The village of Sodus Point, nestled along the southern shores of Lake Ontario, has faced significant flooding challenges that threatened its infrastructure, homes, and community well-being. This panel session will delve into the transformative journey of Sodus Point as it identified its vulnerabilities and implemented robust strategies to enhance its flood resilience. Through strategic planning, community engagement, and strong partnerships, Sodus Point has emerged as a leader in coastal resilience.

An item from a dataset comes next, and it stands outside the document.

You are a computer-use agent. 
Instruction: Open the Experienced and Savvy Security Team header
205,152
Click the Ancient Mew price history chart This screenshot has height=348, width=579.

The session will kick off with an in-depth look at the visioning workshop that catalyzed Sodus Point's resilience initiatives. This workshop brought together residents, business owners, stakeholders, and experts to brainstorm and prioritize actions needed to address the village's flood risks. By fostering a sense of community and shared purpose, this initial step was crucial in laying the groundwork for subsequent efforts.
Following the discussion on the visioning workshop, the panel will explore the vital partnerships that have been instrumental in advancing Sodus Point's resilience projects. From collaborations with state and federal agencies to alliances with academic institutions and non-profit organizations, these partnerships have provided the technical expertise, funding, and resources necessary for the village to implement innovative solutions.
Key initiatives to be highlighted include the development of improved drainage systems, the construction of protective barriers, and the integration of green infrastructure to mitigate flood impacts. Additionally, the panel will discuss the community's ongoing commitment to resilience through continuous education, policy advocacy, and adaptive management practices.
By examining Sodus Point's comprehensive approach, attendees will gain valuable insights into the processes and strategies that can be applied to similar coastal communities facing the challenges of flooding.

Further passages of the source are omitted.